Clos Pegase Pinot Noir Mitsuko’s Vineyard 2016A Christmas Souffle

There are few things as elegant, or as easy to make, as a souffle.  My stepdaughter and her partner dropped by for Christmas, and he mentioned that, even though he is 45, he had never had a savory souffle, much less made one.  I assured him it was really simple, so I whipped up one with salmon.  The recipe is below if you want to make one as well.  But first, the wine.

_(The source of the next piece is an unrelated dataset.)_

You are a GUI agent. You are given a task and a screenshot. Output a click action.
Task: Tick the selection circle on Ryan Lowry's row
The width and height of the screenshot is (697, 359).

Clos Pegase Pinot Noir Mitsuko’s Vineyard 2016

This wine pours a jewel-like ruby red into the glass.   The nose greets you with aromas of vanilla and ripe red cherries.   Those cherries come forward on the palate, along with hints of cinnamon and clove.  There is harmonious balance between the oak, acid, and tannins.  It’s all rounded out by a nice medium finish.  it paired quite nicely with:

Salmon Souffle 2019

I first learned to make souffles from The New York Times Cookbook by Craig Claiborne, and that was the starting place for this one.

3 Tbl butter
3 Tbl flour
4 oz. sliced mushrooms
1 C milk or half and half
4 eggs, separated
Salt and  dry mustard to taste
2 Tbl teriyaki sauce
14 oz. can salmon

Preheat oven to 375 deg. F.

1.  Melt the butter in a saucepan and saute the mushrooms until lightly browned.
3.  Stir in the flour and blend with a wire whisk.  Meanwhile, drain the salmon into a 1 cup measure.  Add enough milk to come to 1 cup.  Bring the milk to a boil, and add all at once to the butter-flour mixture (aka a roux), stirring with the whisk until thickened and smooth.  Let cool.
3.  Beat in, one at at time, the four egg yolks.  Season with salt, mustard, and teriyaki sauce.
4. Flake the salmon, and blend well into the white sauce and egg mixture.
5.  Using a rotary beater or an electric mixer, beat the egg whites until they stand in peaks.  Do not over beat.  Fold the whites gently into the salmon mixture with a rubber spatula or wooden spoon, being careful not to overblend.
6.  Pour into a 1-1/2 quart souffle dish, which may be greased or ungreased.  Place in oven and bake thirty to forty minutes.  Serve with Hollandaise sauce.